Some say the rest is history. For Tom, the rest was wishful thinking. At least, it was at first.
The long road back
Holland would, of course, go on to become a historian of the periods and figures he loved so well as a child. But the bloom faded from the rose the longer he spent in the mind of Caesar (any of them). Their casual cruelty and indifference to the weak deeply disturbed him. By profound contrast, the early Church shone out like a beacon with its care for the surrounding culture’s castaways, the history of which he spells out at length in his new book Dominion: The Making of the Western Mind. And as the Church came into clearer focus, so did the hanging God at its “molten heart”: the very picture of weakness lifted up, suffering ennobled, fragile humanity sanctified.
All these things were values which Holland realized he instinctively held dear as a humanist. It became increasingly clear that he could not hang onto them while glibly casting the West’s Judeo-Christian heritage overboard.

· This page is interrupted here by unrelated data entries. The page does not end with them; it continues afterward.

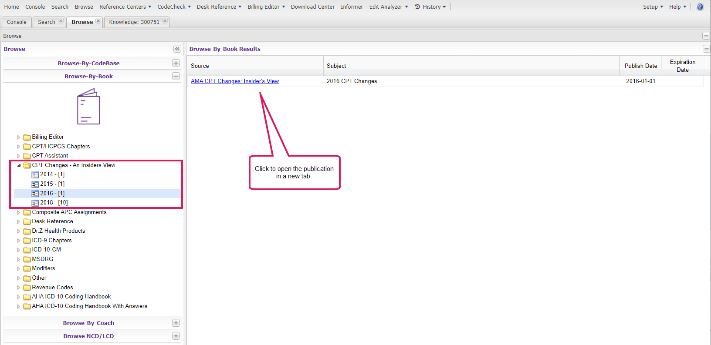Sort results by Publish Date column header
Screen dimensions: 711x345
pyautogui.click(x=640, y=66)
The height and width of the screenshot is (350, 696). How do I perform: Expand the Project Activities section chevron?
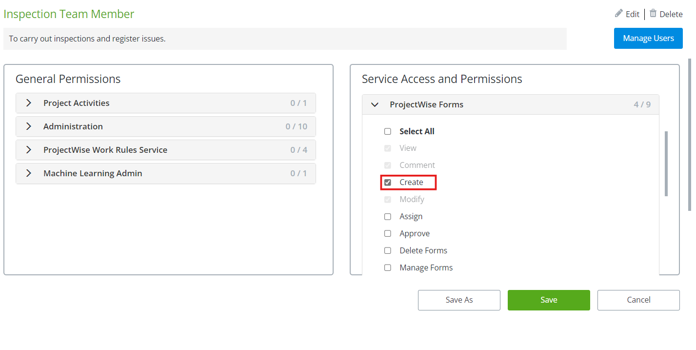pos(29,103)
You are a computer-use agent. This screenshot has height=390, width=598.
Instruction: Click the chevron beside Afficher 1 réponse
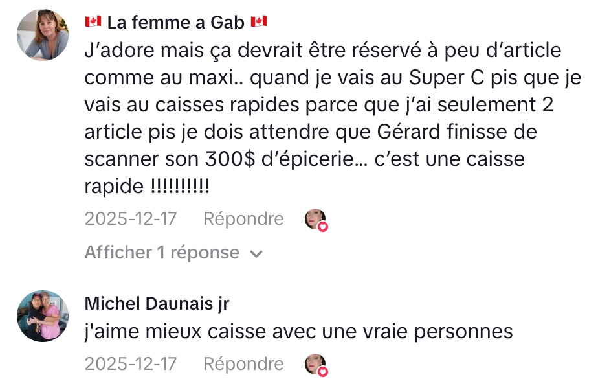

Tom is strongly echoed in this by British journalist Douglas Murray, with whom I recently enjoyed my own Unbelievable? dialogue (our first, but we both hope not our last). In a follow-up piece, I argue that Douglas and I connected so well in large part because we both call ourselves humanists while recognizing humanism’s fundamentally Christian essence.
Like Tom, Douglas has repeatedly asked the uncomfortable question “Would human life be sacred in an atheist world?” to the sound of crickets from atheist quarters. As I once said while being rude about Peter Singer (and develop further in a forthcoming essay for the anthology Myth and Meaning in Jordan Peterson), the atheist who refuses to sign all the Humanist Manifestos may be a madman, but in one sense he’s a logical one. It is peering over “the cliff’s edge” into this abyss that has led Murray to coin the title “Christian atheist” for himself, as a shorthand way of saying “In one sense I’m an atheist. In another sense I’m not.”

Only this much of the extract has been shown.